▸ Assigned task
Among the records that follow, find the line with "3 Filmes nacionais" and the line with "literatura (75, 343)". Set down those lines and all lines between them exactly, without adding anything.

(Beginning of Source records)

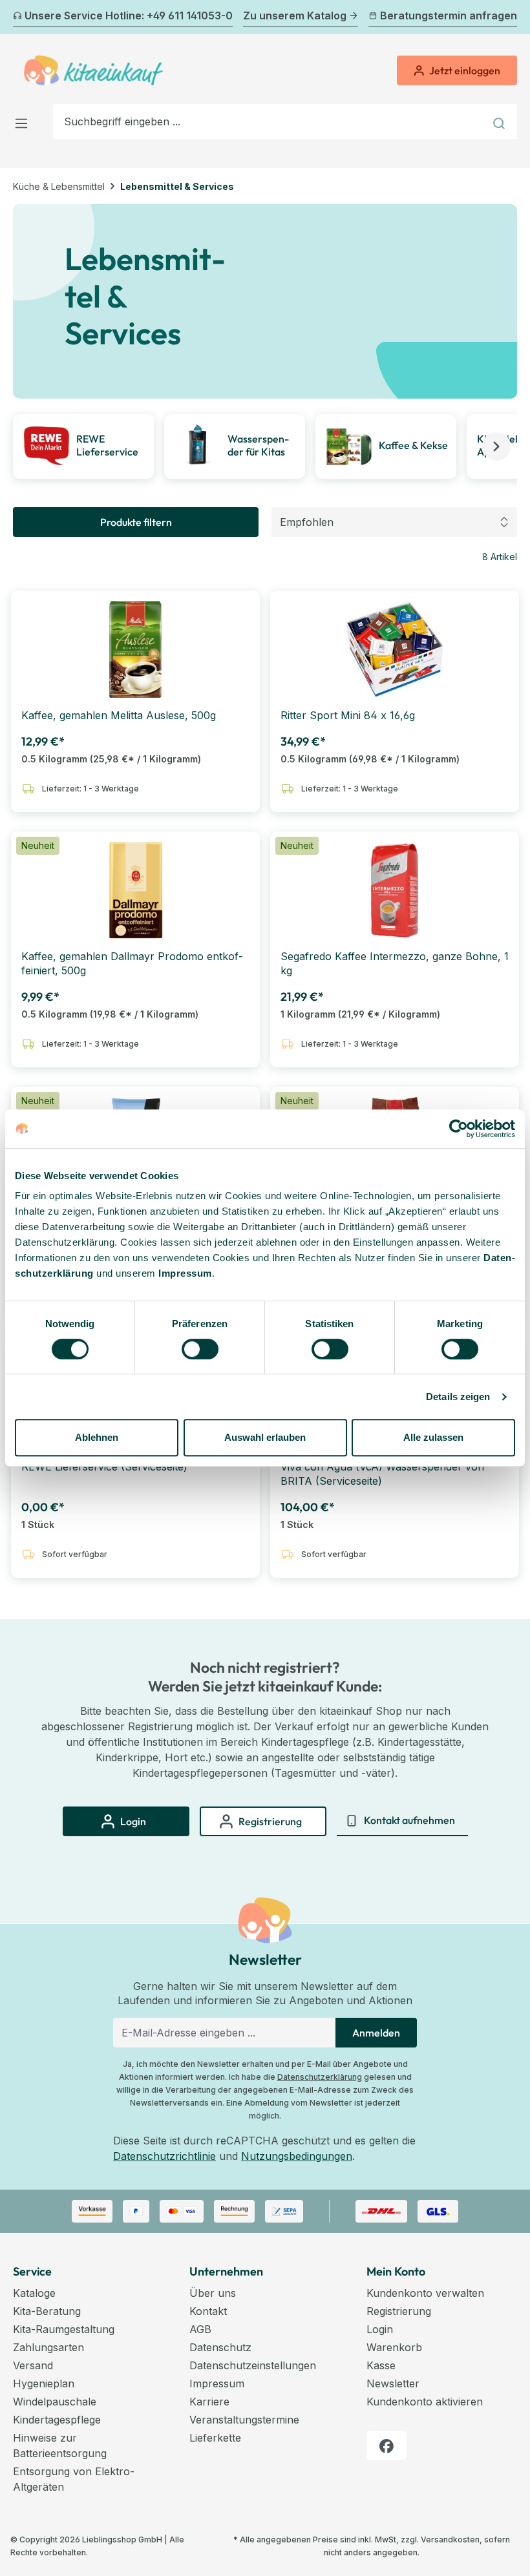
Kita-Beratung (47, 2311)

(End of Source records)
(Beginning of Source records)

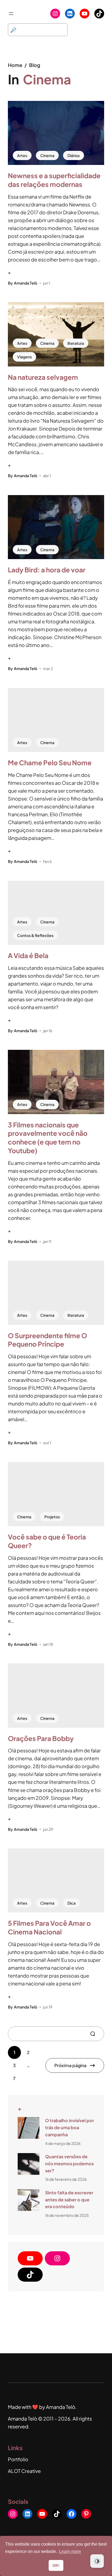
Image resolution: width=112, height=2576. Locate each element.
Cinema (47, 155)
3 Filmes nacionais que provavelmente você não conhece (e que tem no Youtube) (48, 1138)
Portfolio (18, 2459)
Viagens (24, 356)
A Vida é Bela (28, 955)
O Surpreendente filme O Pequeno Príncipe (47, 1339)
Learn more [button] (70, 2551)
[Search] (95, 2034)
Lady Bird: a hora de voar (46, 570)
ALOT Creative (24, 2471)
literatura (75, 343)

(End of Source records)
(Beginning of Source records)

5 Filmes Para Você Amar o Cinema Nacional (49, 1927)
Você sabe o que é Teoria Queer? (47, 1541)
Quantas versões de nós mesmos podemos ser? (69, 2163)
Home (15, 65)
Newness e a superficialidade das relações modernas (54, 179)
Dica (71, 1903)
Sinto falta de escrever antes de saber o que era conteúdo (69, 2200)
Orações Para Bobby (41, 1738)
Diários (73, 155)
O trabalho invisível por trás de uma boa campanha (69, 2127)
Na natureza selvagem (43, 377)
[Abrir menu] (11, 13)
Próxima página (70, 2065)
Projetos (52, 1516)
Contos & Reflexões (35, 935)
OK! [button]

(End of Source records)

▸ Finished exercise
3 Filmes nacionais que provavelmente você não conhece (e que tem no Youtube) (48, 1138)
Portfolio (18, 2459)
Viagens (24, 356)
A Vida é Bela (28, 955)
O Surpreendente filme O Pequeno Príncipe (47, 1339)
Learn more [button] (70, 2551)
[Search] (95, 2034)
Lady Bird: a hora de voar (46, 570)
ALOT Creative (24, 2471)
literatura (75, 343)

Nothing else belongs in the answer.